■ Records for the exercise
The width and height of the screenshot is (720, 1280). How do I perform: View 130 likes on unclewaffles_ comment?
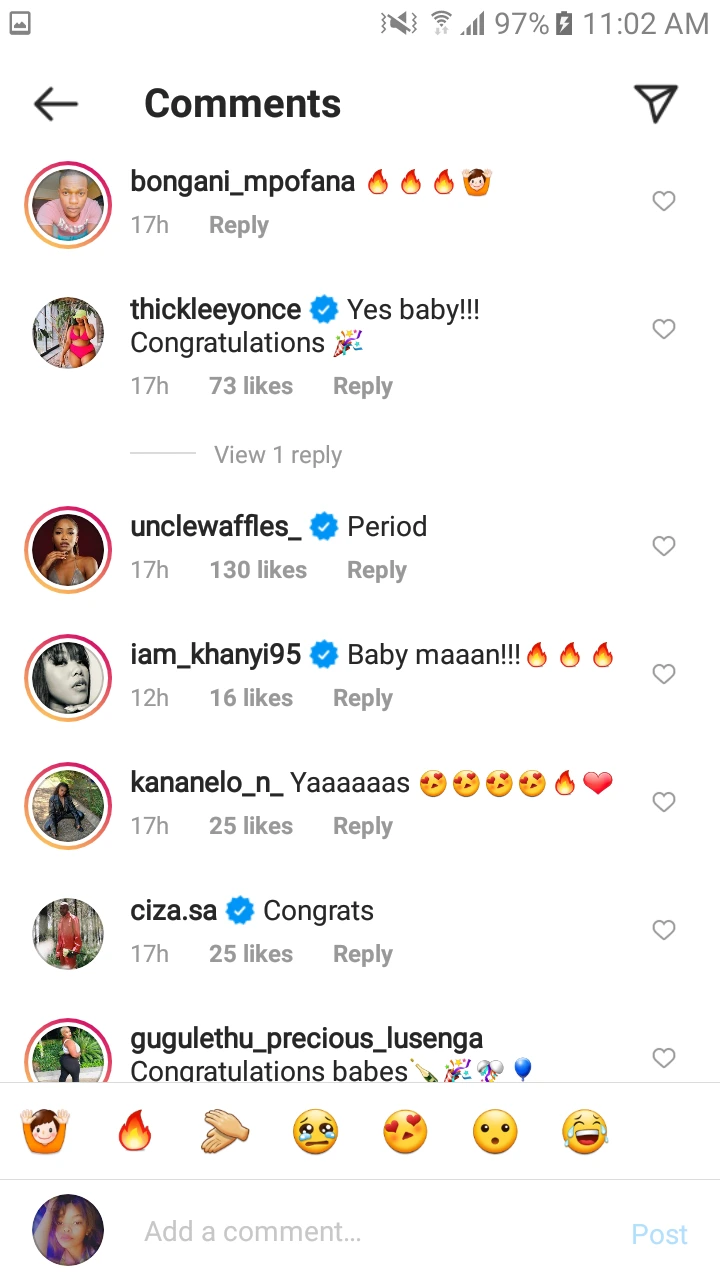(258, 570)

--

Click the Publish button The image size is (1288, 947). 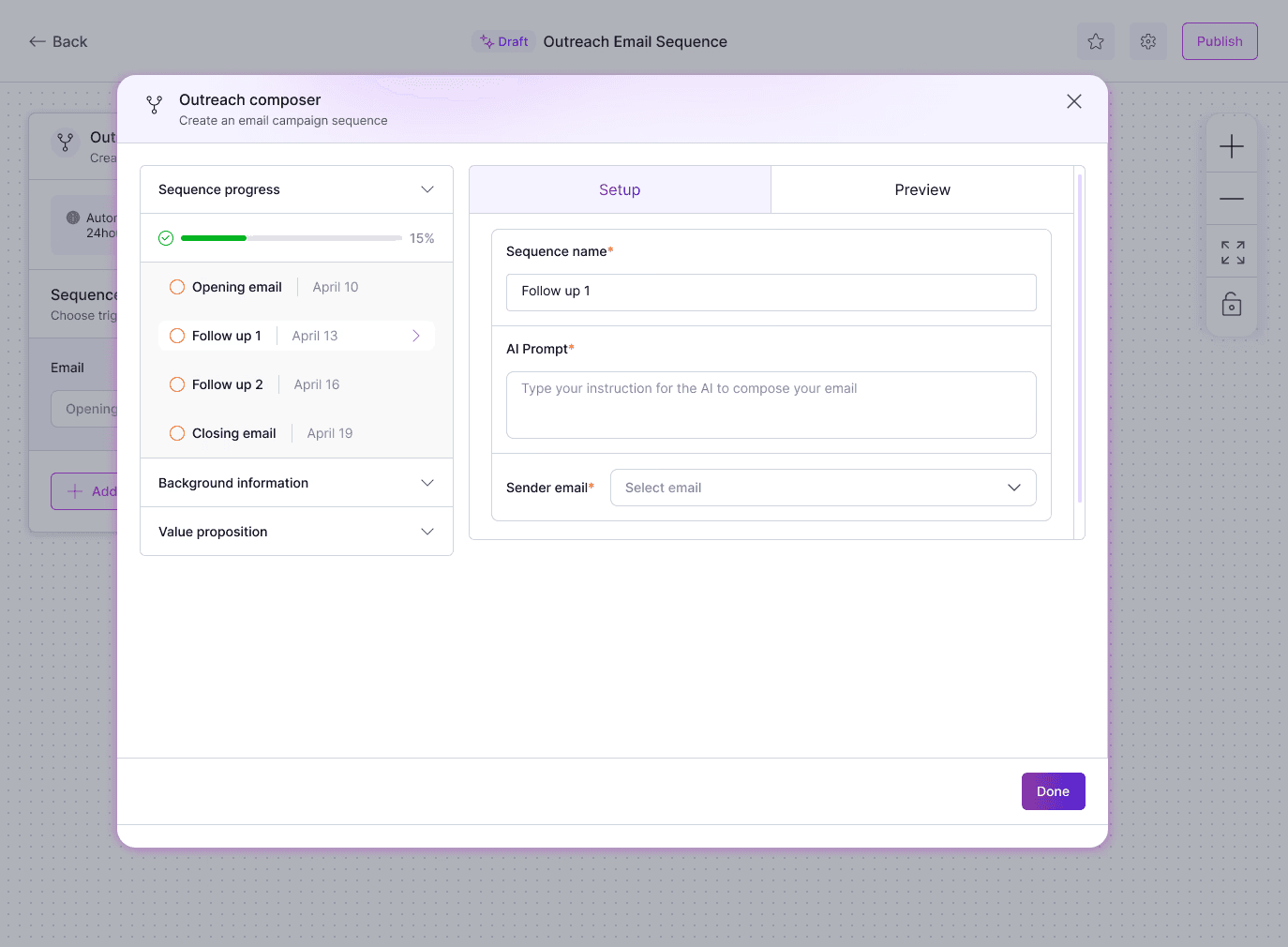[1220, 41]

---

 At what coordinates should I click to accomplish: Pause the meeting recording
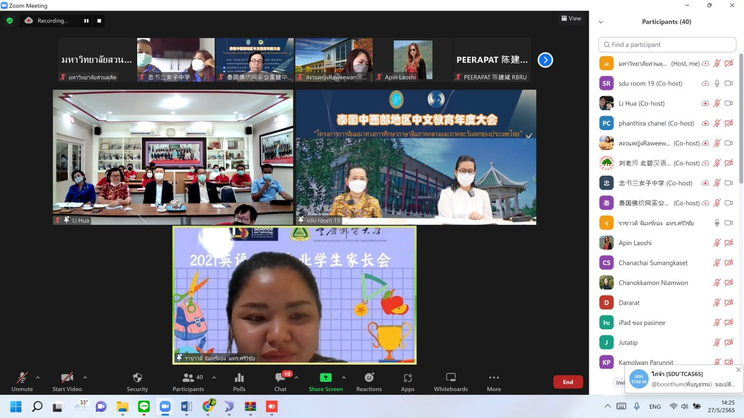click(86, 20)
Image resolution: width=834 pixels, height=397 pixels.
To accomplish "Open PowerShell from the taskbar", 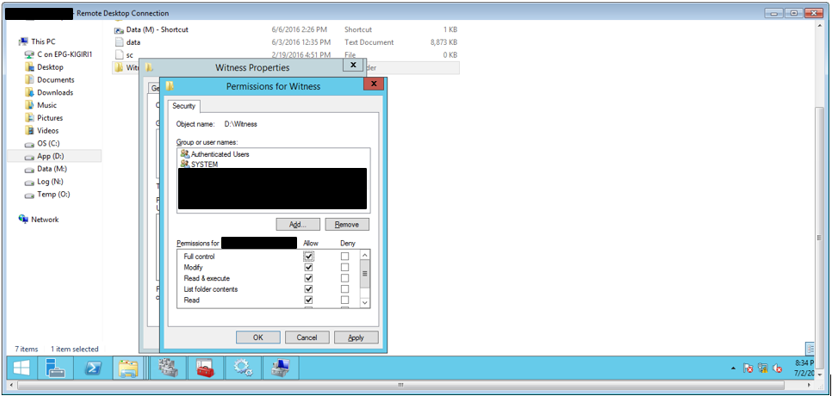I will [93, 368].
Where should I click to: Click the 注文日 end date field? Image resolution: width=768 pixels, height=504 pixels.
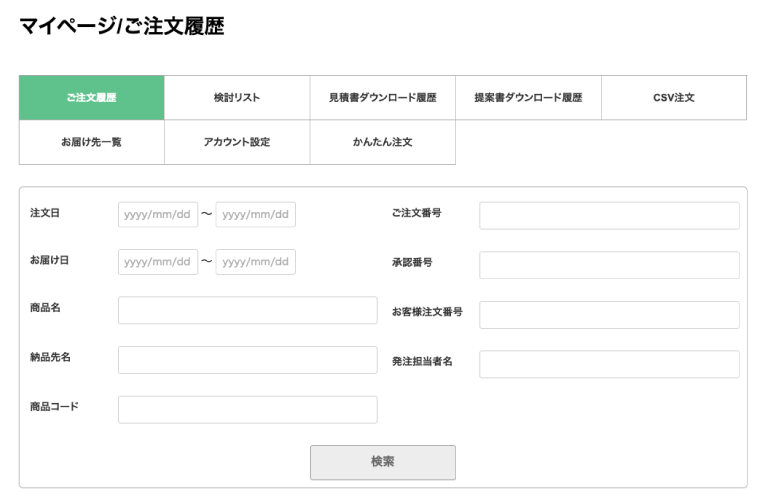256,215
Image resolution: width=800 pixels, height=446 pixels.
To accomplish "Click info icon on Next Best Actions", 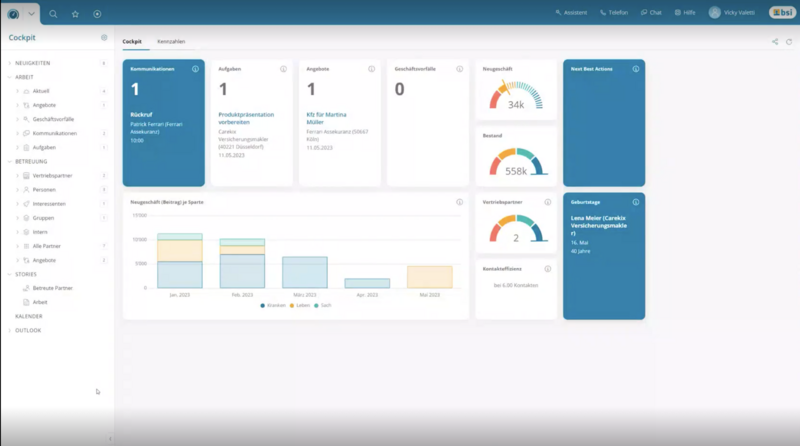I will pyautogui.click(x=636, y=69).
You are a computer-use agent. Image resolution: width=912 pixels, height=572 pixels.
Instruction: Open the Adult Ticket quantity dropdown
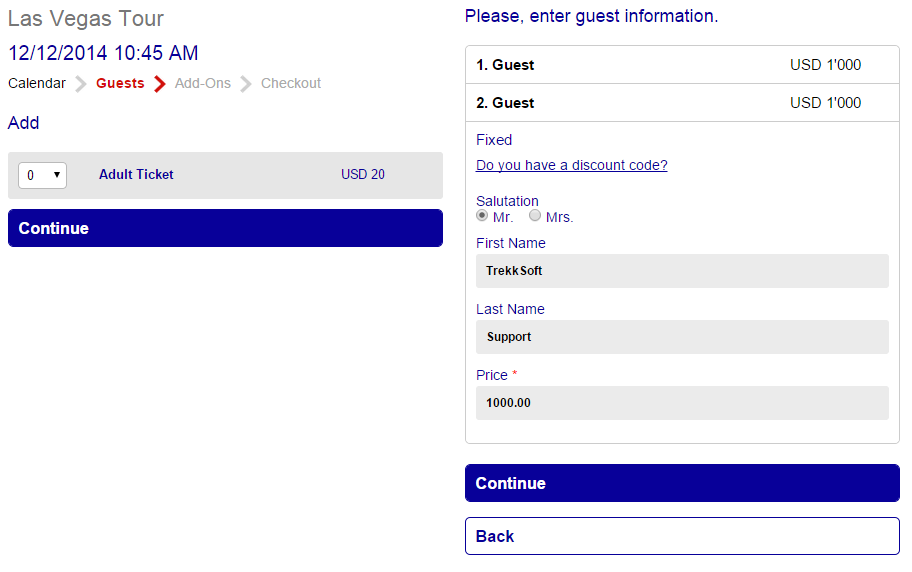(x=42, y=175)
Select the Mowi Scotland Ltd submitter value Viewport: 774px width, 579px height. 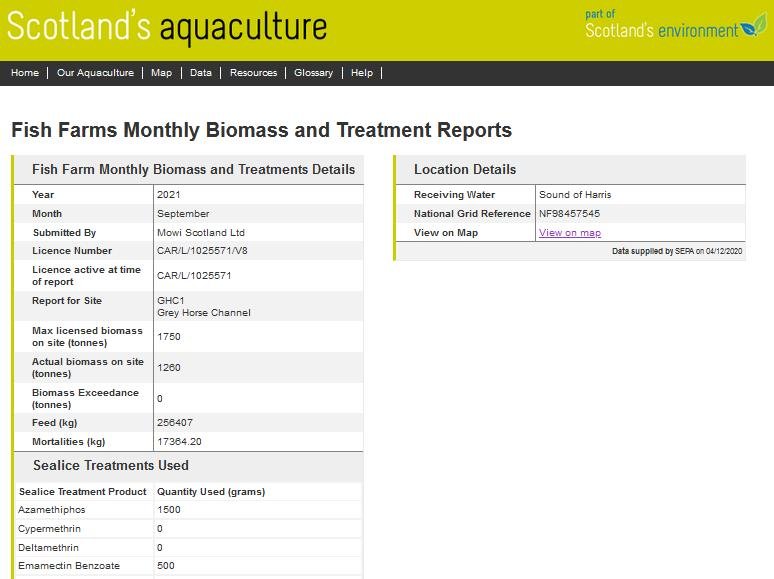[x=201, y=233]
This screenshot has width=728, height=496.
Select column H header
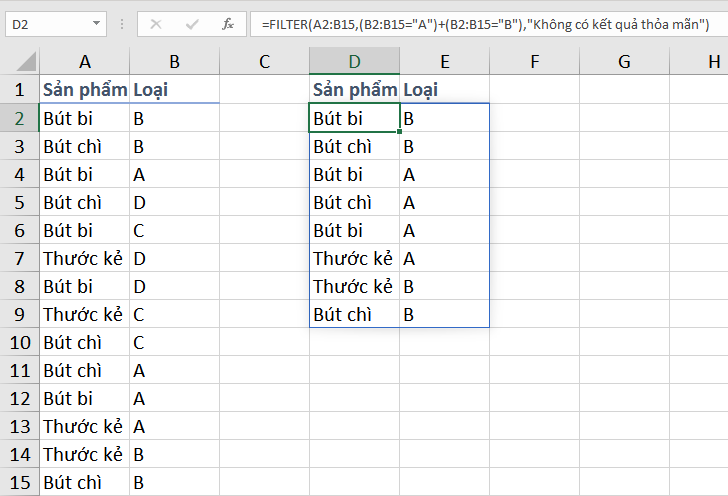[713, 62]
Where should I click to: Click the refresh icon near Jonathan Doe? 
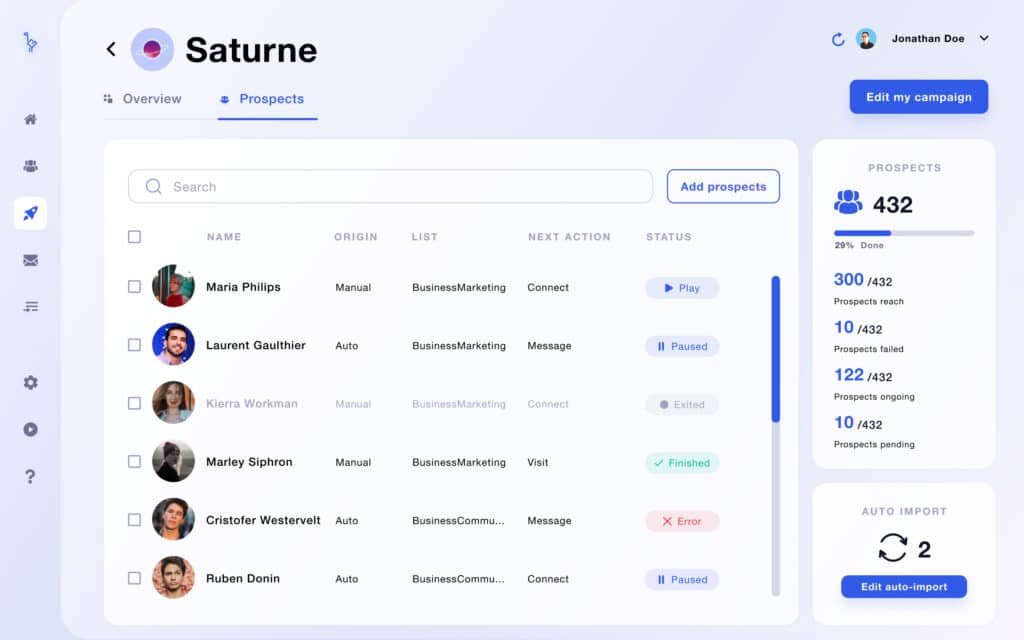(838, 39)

■ Assigned task
Go back to the lines above and output, exactly as they stand, the ones from the line containing "Where should I click to: Click the 注文日" to the line containing "Image resolution: width=800". Leave all pictures behind.

■ Task solution
Where should I click to: Click the 注文日 end date field? Image resolution: width=768 pixels, height=504 pixels.
256,215
Image resolution: width=800 pixels, height=446 pixels.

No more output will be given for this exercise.